LeoVegas and BetUK reject complaint

Responding to the complaint, LeoVegas and BetUK said they did not believe the advert appealed to under-18s. They stated as Akinfenwa is 41 and now a retired footballer, he is unlikely to be popular with children.

The response also referenced how Akinfenwa spent his career in the lower leagues, outside the top-tier Premier League. As such, any potential for appeal to under-18s would be low.

Outside football, BetUK said Akinfenwa’s general media profile did not indicate he was likely to be of strong appeal to children. The operator also referenced his clothing range, which does not include any child-related products.

As for social media, Akinfenwa has accounts on Facebook, Instagram, Twitter/X, TikTok and Snapchat. For Instagram, 8% of his total followers were under 18, while on Snapchat, this was 18%. Age demographics are not available for Facebook, Twitter/X and TikTok.

BetUK also said the ad did not feature any content of a childish tone. It also played during a radio show likely to have an adult audience. Radiocentre, the commercial body for UK radio stations, sided with BetUK in the case.

ASA upholds complaint 

However, despite this response, the ASA upheld the complaint, referencing the BCAP Code. This states marketing communications for gambling must not be likely to be of strong appeal to children or young persons. Adverts must also not include people of characters likely to appeal to under-18s.

The ASA acknowledged that Akinfenwa played outside the top flight and that BCAP guidance classifies such players as “low risk”. However, the authority added that players could be of “moderate risk” due to their social and other media profiles. On this basis, the ASA said Akinfenwa could appeal to children.

Going into further detail on its decision, the ASA referenced Akinfenwa’s wider profile. This includes his popularity due to his physical strength, which led to him being ranked as the strongest player in several editions of the FIFA video game, which is played by children. 

“We considered the manner in which he was portrayed in the media and by which he had marketed himself would have led some football fans to view him as a cult hero in the game,” the ASA said.

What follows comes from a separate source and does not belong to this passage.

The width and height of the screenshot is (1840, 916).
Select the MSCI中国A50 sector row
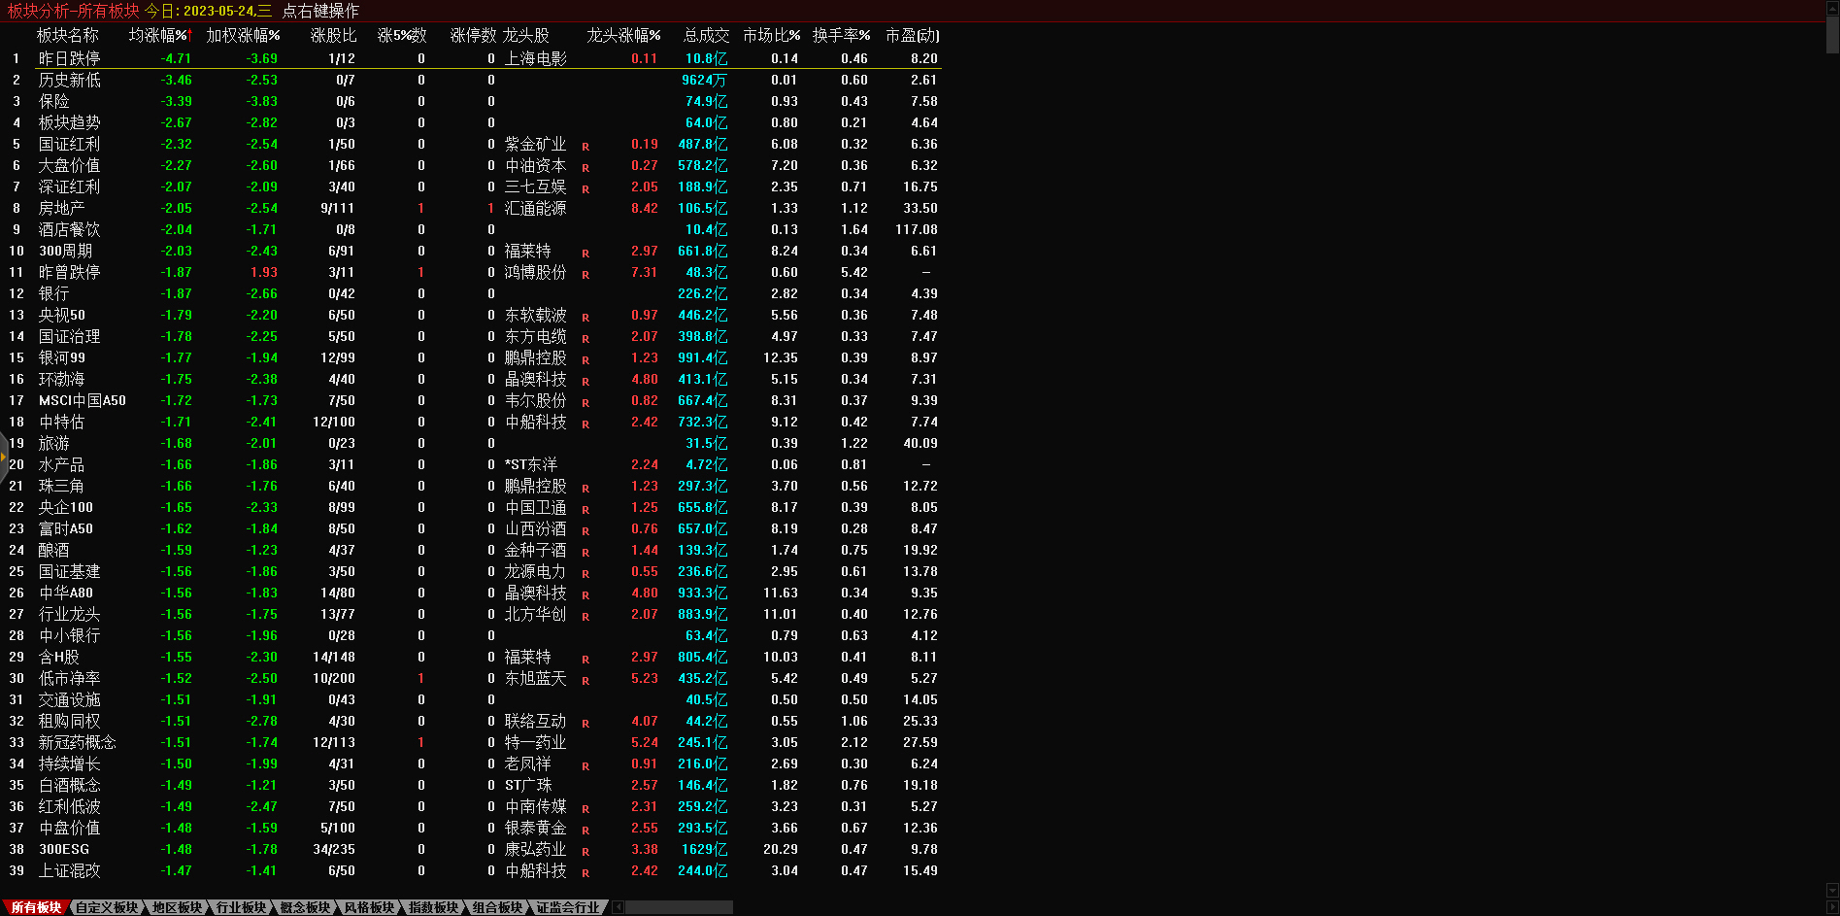pyautogui.click(x=82, y=401)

“We therefore considered that his media profile, alongside our view that he was unusually well known for a former lower league footballer, would have placed him in the ‘moderate risk’ category of the guidance.”

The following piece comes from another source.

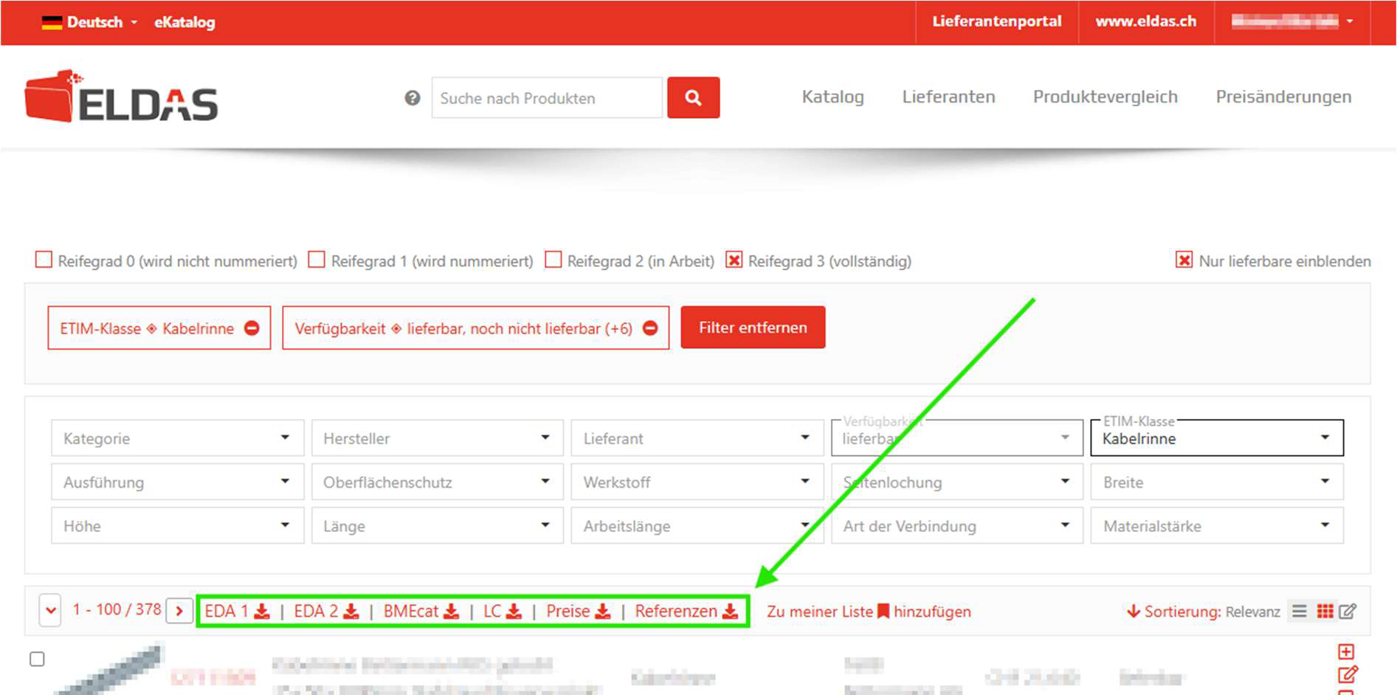Screen dimensions: 1397x695
Task: Click into the product search field
Action: pyautogui.click(x=546, y=98)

Social media following a concern 

As for his social media presence, using the data provided by BetUK for followers under the age of 18 across Instagram and Snapchat, this suggests that at the time at least 157,000 of his followers were under 18.

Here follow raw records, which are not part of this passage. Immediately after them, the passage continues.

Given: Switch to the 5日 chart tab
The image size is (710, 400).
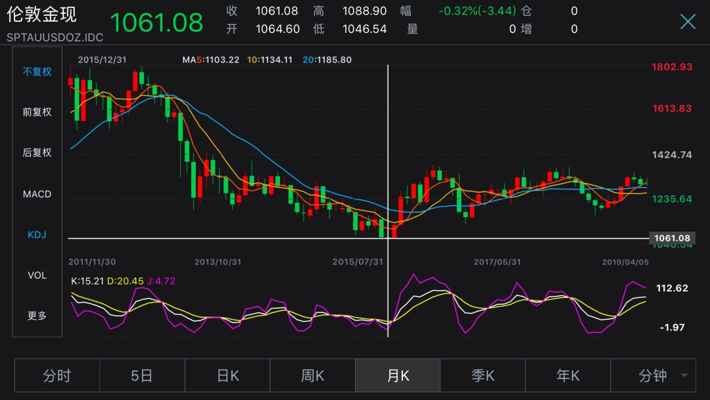Looking at the screenshot, I should coord(142,376).
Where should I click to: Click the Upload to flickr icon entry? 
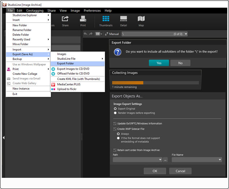click(x=53, y=89)
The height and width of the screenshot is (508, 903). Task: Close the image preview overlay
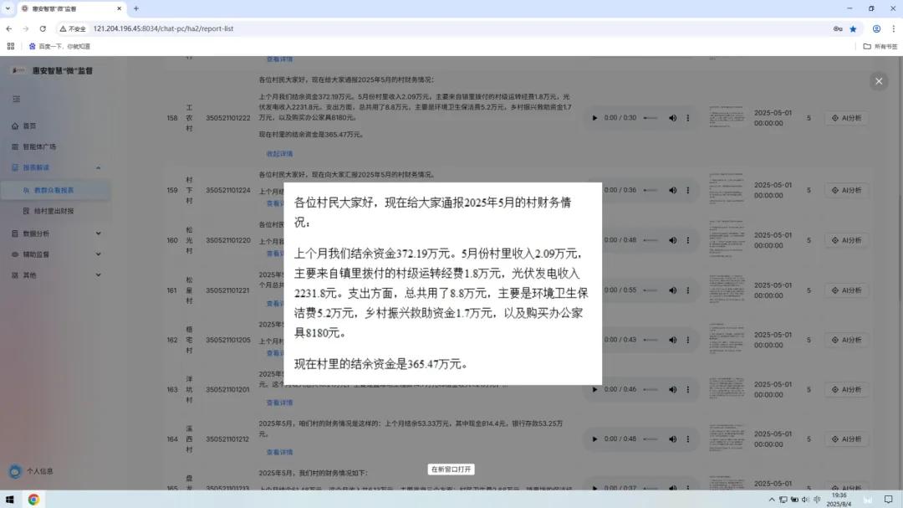(x=878, y=81)
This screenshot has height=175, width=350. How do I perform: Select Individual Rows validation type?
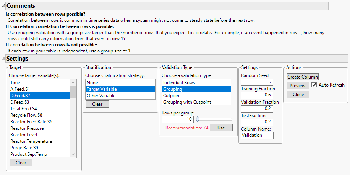click(179, 83)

BCAP guidance states a “generally high social media following that attracts a significant absolute number of under-18 followers, as determined through quantitative or qualitative analysis, is likely to be considered an indicator of ‘strong’ appeal”. The ASA said this applied to Akinfenwa.

“We considered that over 157,000 followers aged under 18 years, with the true total figure likely higher due to the absence of data for the other social media platforms, was a significant number in absolute terms,” the ASA said.

“Although his career as a lower league footballer and his media profile in isolation would have placed him in the ‘moderate risk’ category, we considered that because he had such large numbers of social media followers who were under 18 years due to his career and profile, Akinfenwa would be placed in the ‘high risk’ category and was likely to be of strong appeal to under-18s.”

Ruling on the case, the ASA said the advert breached BCAP Code (Edition 12) rules 17.4 and 17.4.5 in reference to gambling.

As such, it said the ad must not appear again in its current form. The ASA also told LeoVegas Gaming and BetUK not to include a person or character with strong appeal to under-18s in any future adverts.